Однажды она со смущением сказала:
- Мама справилась о тебе у Анны...
- Так что же? - встрепенулся Владимир.
- Анна наговорила бог знает какой вздор. Во-первых, надо тебе сказать, давно собиралась, да язык как-то не поворачивается... Они считают, что у меня есть жених...
- Семен Семенович.
- Да! Откуда ты знаешь?
- Во-вторых?
- Что мы с тобой... - Софья расхохоталась, отворачиваясь в сторону.
- Значит, у тебя есть жених, - подытожил Владимир.
- А почему не быть? - прервав смех, не без вызова сказала Софья.
- А еще у тебя есть любовник.
- Это ты! - снова рассмеялась Софья. - Вот видишь, Володя, какая я ужасная вертихвостка! Нынешние девушки - скажу я тебе!..
По-настоящему Мостепанов тут и должен был бы объясниться в любви, во всяком случае, сказать о своем увлечении ею, но он почему-то загрустил и довольно холодно расстался с Софьей, обескуражив ее не на шутку.
Владимир помнил и думал о Софье поминутно, только теперь писались уже не стихи, а нечто неожиданное... Он садился за стол и видел в своем воображении почему-то Софью-девочку, Соню, когда ей было лет двенадцать-тринадцать, и именно в этом возрасте она возбуждала его любопытство как влюбленного и занимала как поэта. Неловкая, порывистая и даже совсем не красивая (настолько некрасивая и неловкая, что не смела мечтать о сцене, несмотря на свою любовь к музыке и театру), Соня-подросток вытеснила образ молодой девушки с обаятельной улыбкой и походкой балерины, этот образ, бесконечно заманчивый, милый - и трудный для него в жизни...
Он видел Соню в классе, на комсомольском собрании, на переменах, в поездках за город или в театр, как если бы они учились в одно время и в одном классе.
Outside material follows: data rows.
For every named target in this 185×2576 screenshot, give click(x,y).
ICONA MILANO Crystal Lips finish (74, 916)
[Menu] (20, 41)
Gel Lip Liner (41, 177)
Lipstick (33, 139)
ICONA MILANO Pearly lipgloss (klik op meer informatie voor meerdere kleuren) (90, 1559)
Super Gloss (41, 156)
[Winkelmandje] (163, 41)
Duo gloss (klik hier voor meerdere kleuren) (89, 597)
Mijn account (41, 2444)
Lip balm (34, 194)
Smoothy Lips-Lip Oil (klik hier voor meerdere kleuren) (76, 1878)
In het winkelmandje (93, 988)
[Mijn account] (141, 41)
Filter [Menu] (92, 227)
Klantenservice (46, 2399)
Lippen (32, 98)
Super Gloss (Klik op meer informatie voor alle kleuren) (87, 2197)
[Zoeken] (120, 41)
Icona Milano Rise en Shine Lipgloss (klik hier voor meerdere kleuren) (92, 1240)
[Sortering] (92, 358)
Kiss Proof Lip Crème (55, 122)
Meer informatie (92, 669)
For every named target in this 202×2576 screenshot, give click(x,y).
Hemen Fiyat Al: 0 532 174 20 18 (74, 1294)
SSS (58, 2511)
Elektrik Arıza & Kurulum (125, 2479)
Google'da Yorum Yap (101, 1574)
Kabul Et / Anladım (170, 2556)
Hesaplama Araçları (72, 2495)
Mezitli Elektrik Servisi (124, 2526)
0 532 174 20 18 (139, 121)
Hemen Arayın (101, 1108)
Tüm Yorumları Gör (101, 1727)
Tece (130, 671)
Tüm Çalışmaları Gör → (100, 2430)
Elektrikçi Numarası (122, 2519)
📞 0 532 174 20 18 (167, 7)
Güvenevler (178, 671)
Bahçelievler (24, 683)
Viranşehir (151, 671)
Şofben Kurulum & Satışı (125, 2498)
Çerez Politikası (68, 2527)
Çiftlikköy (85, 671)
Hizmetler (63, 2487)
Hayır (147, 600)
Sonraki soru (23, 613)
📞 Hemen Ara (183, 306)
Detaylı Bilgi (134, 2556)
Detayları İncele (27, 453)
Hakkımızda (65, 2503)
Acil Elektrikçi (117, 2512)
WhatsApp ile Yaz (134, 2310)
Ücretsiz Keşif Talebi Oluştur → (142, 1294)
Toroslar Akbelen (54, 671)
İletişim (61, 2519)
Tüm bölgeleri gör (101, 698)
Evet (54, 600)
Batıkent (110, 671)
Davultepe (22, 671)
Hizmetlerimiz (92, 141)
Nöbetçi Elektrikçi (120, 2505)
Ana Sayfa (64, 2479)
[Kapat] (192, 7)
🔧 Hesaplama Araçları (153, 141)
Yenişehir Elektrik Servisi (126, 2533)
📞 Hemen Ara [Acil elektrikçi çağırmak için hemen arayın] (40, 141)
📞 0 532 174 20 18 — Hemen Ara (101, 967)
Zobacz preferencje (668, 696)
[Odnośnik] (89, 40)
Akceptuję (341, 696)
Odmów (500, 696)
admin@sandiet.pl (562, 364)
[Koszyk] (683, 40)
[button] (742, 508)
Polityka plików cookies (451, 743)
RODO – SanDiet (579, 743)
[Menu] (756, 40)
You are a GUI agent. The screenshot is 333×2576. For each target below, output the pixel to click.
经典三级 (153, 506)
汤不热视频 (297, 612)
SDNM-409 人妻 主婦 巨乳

Постепенно вокруг Сони сгруппировалась еще несколько детских характеров и судеб, зародился полусказочный сюжет, и совершенно неожиданно для самого себя Владимир начал быстро и лаконично набрасывать прозаическую вещь, хотя считал, что проза ему вовсе не дается. Похоже, это будет повесть, догадался однажды Мостепанов, но странная: в ней присутствовали и кот Васька, не владеющий, правда, пером, как знаменитый кот Мурр, но даром речи обладающий, и наивно-чудесный Федя, настоящий инопланетянин, и, разумеется, школьница Соня Пилипенко.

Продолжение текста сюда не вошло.